Welcome, Ashley Martin
When you call TDCAA for some research assistance, you will no doubt get to talk with our new Research Attorney, Ashley Martin. Ashley is a graduate of Texas A&M University, where she double-majored in history and political science. She got her law degree at the University of Texas. Ashley, having interned at both the Travis County District Attorney’s Office and the U.S. Attorney’s Office for the Northern District of Texas, has hit the ground running, and we are lucky to have her on the team. Welcome!
Every now and again you hear about a Texas prosecutor who has taken a non-law talent like writing, music, or acting to a new level. Recently, one assistant criminal district attorney not only got the attention of folks in the art world, but also dedicated her art to victims of crime.
This past April, Johna Stallings, a Victoria County prosecutor, opened an art show in a Victoria gallery, with proceeds going to the local child advocacy center, the Hope of South Texas, Inc. You can read about the showing here: www .victoriaadvocate.com/news/2015/apr/15/art-show-to-benefit-hope-of-south-texas-inc.

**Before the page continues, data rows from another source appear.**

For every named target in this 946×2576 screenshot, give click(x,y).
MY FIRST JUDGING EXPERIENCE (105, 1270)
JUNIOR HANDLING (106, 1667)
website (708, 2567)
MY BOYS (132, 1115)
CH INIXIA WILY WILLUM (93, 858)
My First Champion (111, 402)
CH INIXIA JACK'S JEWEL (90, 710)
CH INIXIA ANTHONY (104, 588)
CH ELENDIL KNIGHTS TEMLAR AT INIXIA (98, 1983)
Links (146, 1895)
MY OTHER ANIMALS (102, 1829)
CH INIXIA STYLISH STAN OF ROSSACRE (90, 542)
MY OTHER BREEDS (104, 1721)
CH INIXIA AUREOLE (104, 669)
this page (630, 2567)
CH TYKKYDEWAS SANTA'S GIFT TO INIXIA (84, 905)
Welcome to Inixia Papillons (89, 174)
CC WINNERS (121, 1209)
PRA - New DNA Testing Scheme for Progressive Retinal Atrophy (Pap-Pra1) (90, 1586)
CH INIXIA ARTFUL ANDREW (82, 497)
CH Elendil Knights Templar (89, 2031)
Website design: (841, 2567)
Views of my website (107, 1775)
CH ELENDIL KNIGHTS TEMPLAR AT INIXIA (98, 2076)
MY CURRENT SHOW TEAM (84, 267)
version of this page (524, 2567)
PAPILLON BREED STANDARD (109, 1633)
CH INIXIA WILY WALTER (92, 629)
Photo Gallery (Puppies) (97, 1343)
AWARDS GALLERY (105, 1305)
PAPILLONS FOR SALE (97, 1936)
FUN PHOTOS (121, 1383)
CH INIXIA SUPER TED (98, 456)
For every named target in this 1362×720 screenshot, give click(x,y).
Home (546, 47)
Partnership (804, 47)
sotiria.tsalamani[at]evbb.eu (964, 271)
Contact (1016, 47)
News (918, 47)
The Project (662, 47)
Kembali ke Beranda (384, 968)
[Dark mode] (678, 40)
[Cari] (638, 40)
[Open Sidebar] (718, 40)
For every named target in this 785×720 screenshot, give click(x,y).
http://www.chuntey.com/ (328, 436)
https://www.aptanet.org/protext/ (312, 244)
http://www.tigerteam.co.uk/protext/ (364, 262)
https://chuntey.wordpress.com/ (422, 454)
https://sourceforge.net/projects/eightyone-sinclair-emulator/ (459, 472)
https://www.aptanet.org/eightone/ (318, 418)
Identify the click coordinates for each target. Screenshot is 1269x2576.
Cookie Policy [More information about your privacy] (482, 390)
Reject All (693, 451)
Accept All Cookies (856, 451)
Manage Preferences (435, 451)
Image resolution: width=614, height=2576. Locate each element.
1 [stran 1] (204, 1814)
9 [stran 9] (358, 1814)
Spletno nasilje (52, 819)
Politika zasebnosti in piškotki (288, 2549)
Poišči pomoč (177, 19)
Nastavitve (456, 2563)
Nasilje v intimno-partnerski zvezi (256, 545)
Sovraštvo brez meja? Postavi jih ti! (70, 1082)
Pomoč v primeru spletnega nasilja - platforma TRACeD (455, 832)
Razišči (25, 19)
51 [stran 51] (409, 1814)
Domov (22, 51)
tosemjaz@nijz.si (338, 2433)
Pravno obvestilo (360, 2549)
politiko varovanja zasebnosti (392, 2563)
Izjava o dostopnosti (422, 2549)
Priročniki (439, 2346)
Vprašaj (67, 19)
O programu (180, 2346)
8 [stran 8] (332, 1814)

It is always great to see that dedicated prosecutors also have diverse interests and talents. And I hope the public appreciates someone like Johna, who can’t help but use her talent in art to find yet another way to help the children in her community. Well done!
David Escamilla honored
In April, the Austin Bar Foundation and Austin Bar Association held the 2105 Law Day Luncheon, at which it honored a number of Austin-area attorneys. Congratulations to David Escamilla, the County Attorney in Travis County, for being honored as this year’s recipient of the Regina Rogoff Award. David was singled out as a career public servant who has contributed greatly in developing a strong Family Violence Division that prioritizes protective orders and the criminal enforcement of domestic violence cases. A well-deserved recognition!
1 Baker, Peter, The New York Times, April 27, 2015, available at www.nytimes.com/2015/04/28/us/ politics/being-less-tough-on-crime-is-2016-consensus.html?_r=0 (payment or subscription required; last accessed June 8, 2015).